Nation & World

Saif Gadhafi's freedom proves you can't believe everything you're told

CAIRO — Mystery shrouded the startling appearance early Tuesday of Libyan leader Moammar Gadhafi's son and onetime heir, Saif al Islam Gadhafi, at a hotel in Tripoli, less than 48 hours after Libyan rebels had reported that he'd been captured.

Had he escaped? Had he ever been captured? Was his reported capture, with its confirmation by the International Criminal Court in The Hague, intentional disinformation to demoralize Gadhafi supporters, or just another instance of the fog of war clouding events?

On Tuesday, no one who was in a position to know would offer an opinion.

The leader of the rebels' National Transitional Council, the opposition body poised to lead Libya after Gadhafi's ouster, offered no explanation. When asked about Saif Gadhafi's obvious freedom, Mustafa Abdel-Jalil simply smiled and stopped taking questions.

A spokeswoman for the International Criminal Court didn't respond to questions about what evidence the prosecutor's office had relied on when it issued a statement confirming that Saif Gadhafi was in custody and suggesting that on Monday, there would be discussions about transferring him to The Hague to stand trial on charges of crimes against humanity.

The ICC issued this hardly clarifying statement: "There are three arrest warrants issued by the International Criminal Court. If Moammar Gadhafi, Saif al Islam Gadhafi and Abdullah al Senussi (Gadhafi's intelligence chief) are arrested, they should face justice."

The White House, too, remained silent on the subject. An emailed request for comment, sent late Monday Washington time, went unanswered, and spokesmen were unavailable Tuesday as President Barack Obama, on vacation in Martha's Vineyard, Mass., spent much of the day on the golf course.

Not even Saif Gadhafi would offer an opinion on how he happened to be free when the ICC and the rebels had reported him under arrest. "The ICC can go to hell," he said, according to news agency reports, when he was asked by reporters at the Rixos hotel about his alleged detention.

Saif Gadhafi then led reporters on a tour of Tripoli in an effort to show that the city remained under his father's control.
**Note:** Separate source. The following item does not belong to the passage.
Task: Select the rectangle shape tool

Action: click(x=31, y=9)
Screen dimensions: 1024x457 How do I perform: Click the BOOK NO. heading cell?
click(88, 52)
The tour included a rousing meeting with armed supporters at the Bab al Aziziya compound that had been his father's Tripoli headquarters.

It was impressive theater, though its impact no doubt was lessened by events later in the day, when rebels surged into the complex and looted it.

"Oh my God. I was in Gadhafi's room," said one man who was shown by Britain's Sky TV wearing what he said was Gadhafi's hat and a gold chain. "Oh my God. I'm going to take this."

Neither Saif nor his father were anywhere to be found.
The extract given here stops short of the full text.